I’ve noticed that people seem to have this idea that the amount a person emotes correlates to the amount a person is feeling, and that they can use the same basic gauge for everyone. Neither of these beliefs are true.
I do not generally emote very strongly. While my feelings do show, they show in a quieter, more subdued way than for most people out there. However, I do feel. I feel very deeply. I’m downright sensitive. However, if a person were to assume that the amount I emote indicates the amount I feel, they would believe that I feel very little. This is a dangerous assumption. It is especially dangerous with people who lack the words to explicitly say what they are feeling, such as children or non-verbal autistics.
I also know people who emote very strongly. I have gathered that sometimes people will tell them that their emotions are disproportionate. This is baffling to me on at least two different levels.
1. It is completely inappropriate to tell another person that their feelings are wrong in any way. This particular social skill seems to be sufficiently unknown that I am beginning to think it should be introduced as part of elementary school curriculum.

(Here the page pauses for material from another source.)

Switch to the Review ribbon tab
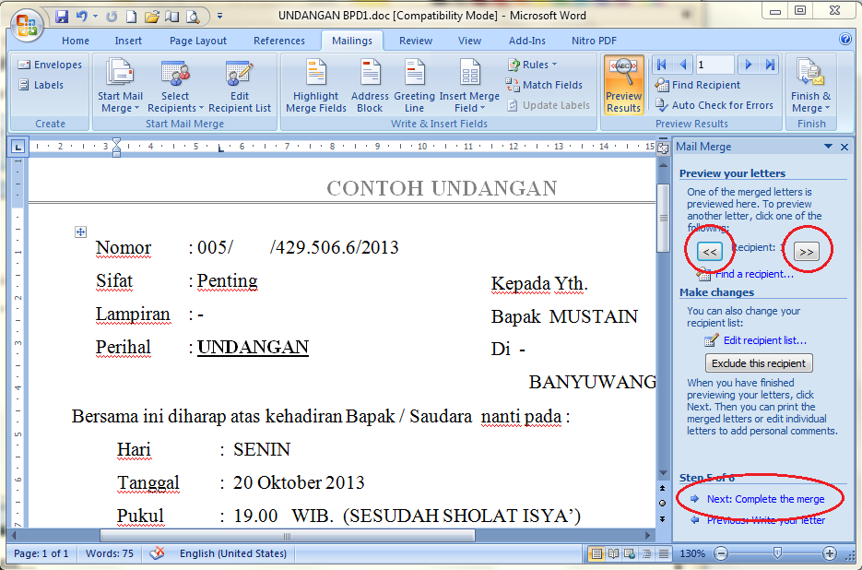The width and height of the screenshot is (862, 570). point(415,41)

2. How do you know just how much they are feeling? All we know is how much a person emotes. However, I know that for me, it is not at all safe to judge my emotional level simply from the degree to which I am emoting. Nor am I willing to say that any other person *feels* more than I do, simply because they express more than I do. As such, I believe that it is *never* safe to assume we know how much someone feels, simply due to how much it’s showing. At most, we might be able to get an idea of how close to the surface their emotions sit. Maybe. Even that is iffy.
I know that seeing what a person is emoting is often our only clue to what they are feeling. I know that people, for whatever reason, rarely simply say “I am feeling x.” However, I think we need to stick to simply letting a person’s actions inform us of what they are feeling, and stop trying to measure them against some sort of universal yardstick. Beyond that, it’s all about getting to know people as individuals, and accepting that there are some things that we simply cannot know. Ultimately, the only possible way I can know if someone is feeling a lot or a little is if they tell me. The fact of a person laughing a whole lot or not very much, though, really tells me very little.